- Theatrical release poster
- Directed by: Meiert Avis
- Screenplay by: Tommy Lee Wallace
- Story by: Ted Gershuny
- Produced by: Donald P. Borchers
- Starring: Matt Frewer; Drew Barrymore; Richard Masur; Susan Tyrrell;
- Cinematography: Paul Elliott
- Edited by: Marc Grossman
- Music by: Jonathan Elias
- Production companies: Lightning Pictures Planet Productions
- Distributed by: Vestron Pictures
- Release date: June 30, 1989;
- Running time: 89 minutes
- Country: United States
- Language: English
- Box office: $11,859

= Far from Home (1989 film) =

1989 film by Meiert Avis

Far from Home is a 1989 American thriller film.
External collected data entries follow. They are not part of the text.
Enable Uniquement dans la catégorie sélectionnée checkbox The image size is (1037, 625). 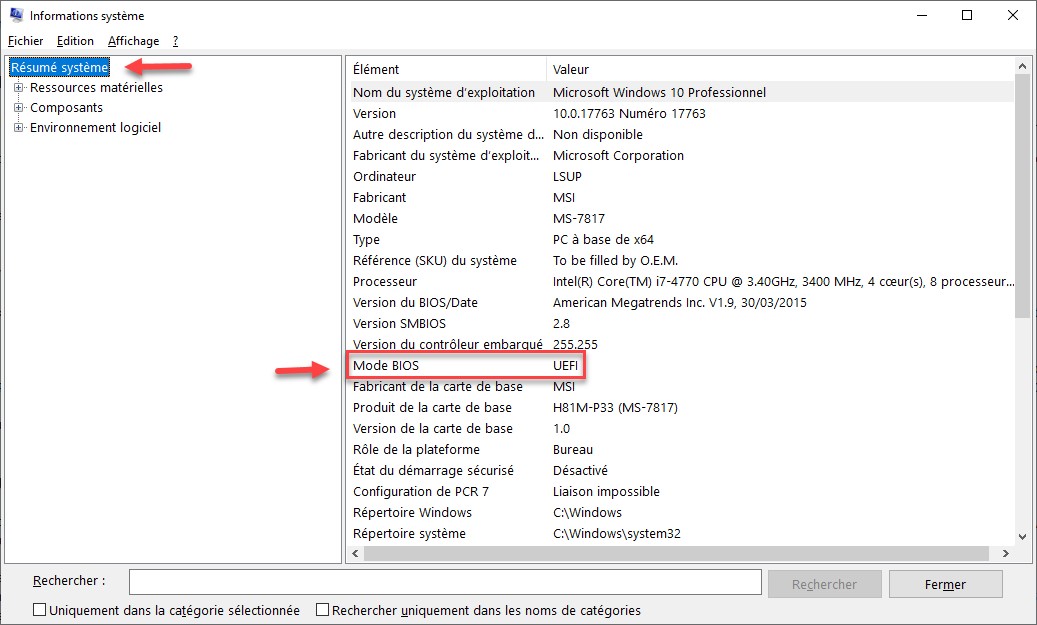click(40, 610)
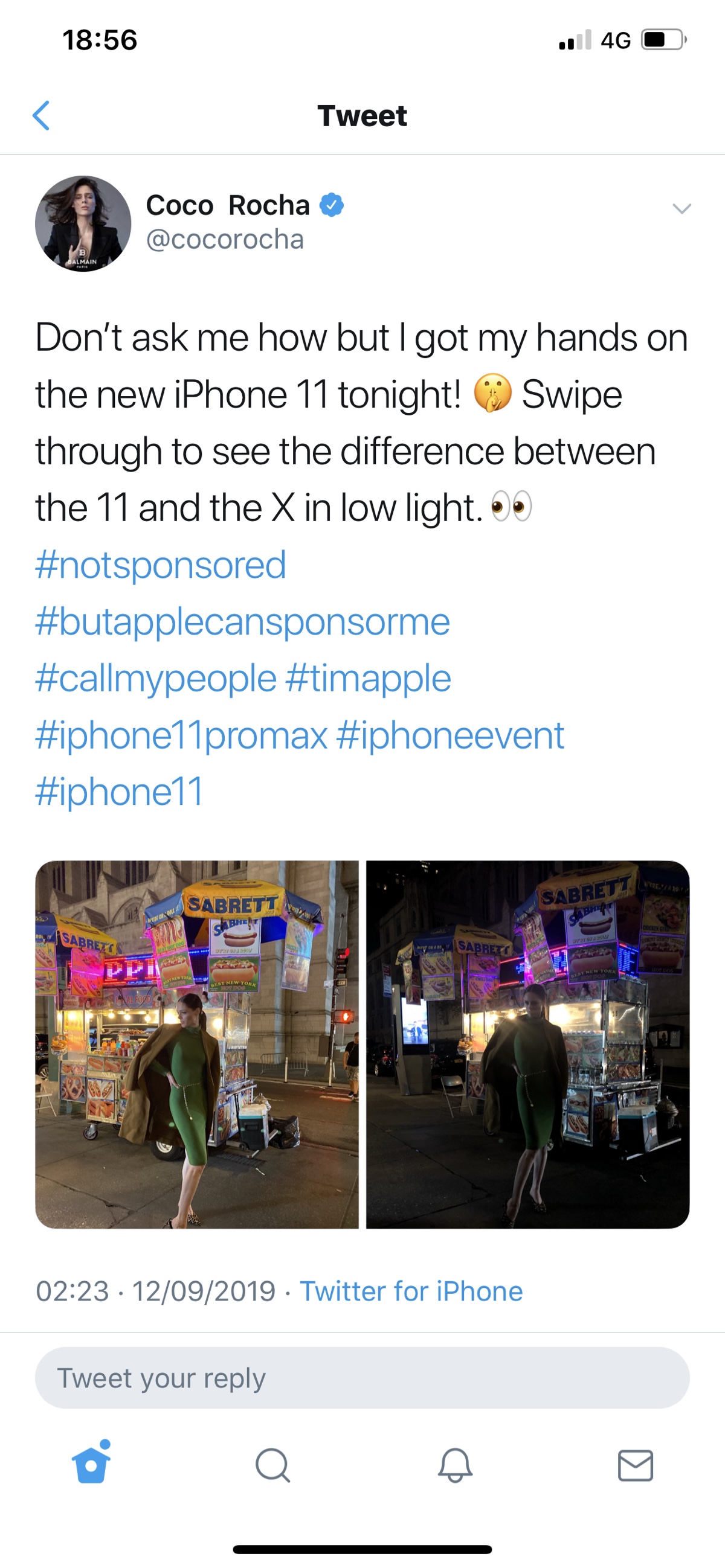Open the #butapplecansponsorme hashtag

[x=242, y=621]
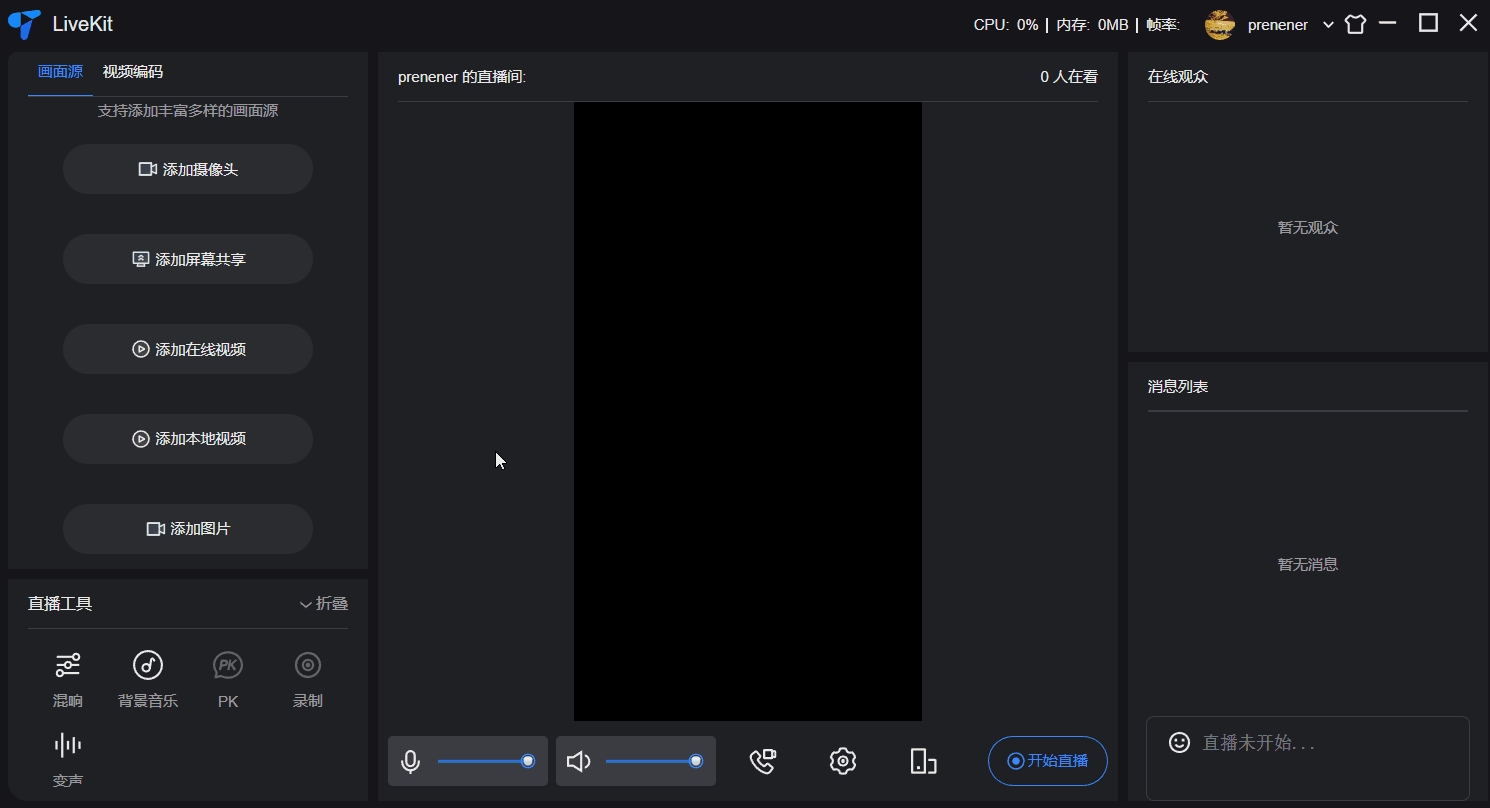Select the 画面源 tab
This screenshot has width=1490, height=808.
click(60, 72)
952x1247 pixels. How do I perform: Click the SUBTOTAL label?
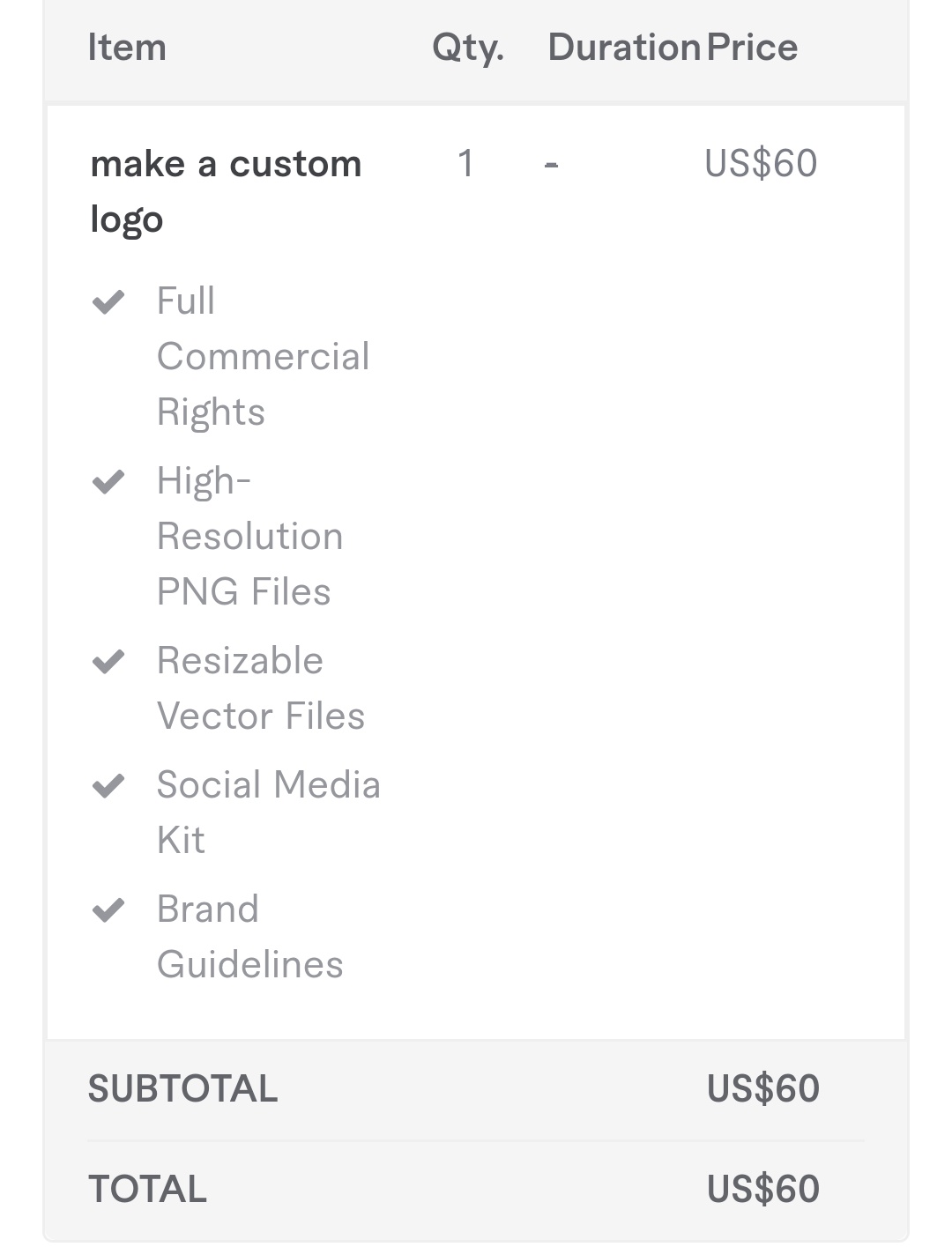point(182,1089)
It stars Matt Frewer, Drew Barrymore, Richard Masur, and Susan Tyrrell. It centers on a divorced father and his teenage daughter who run out of fuel in a small desert town and are forced to stay there in a run down trailer park while they attempt to find fuel for their car where at the same time, a series of killings begin to take place as the daughter becomes the obsession of two troublesome boys.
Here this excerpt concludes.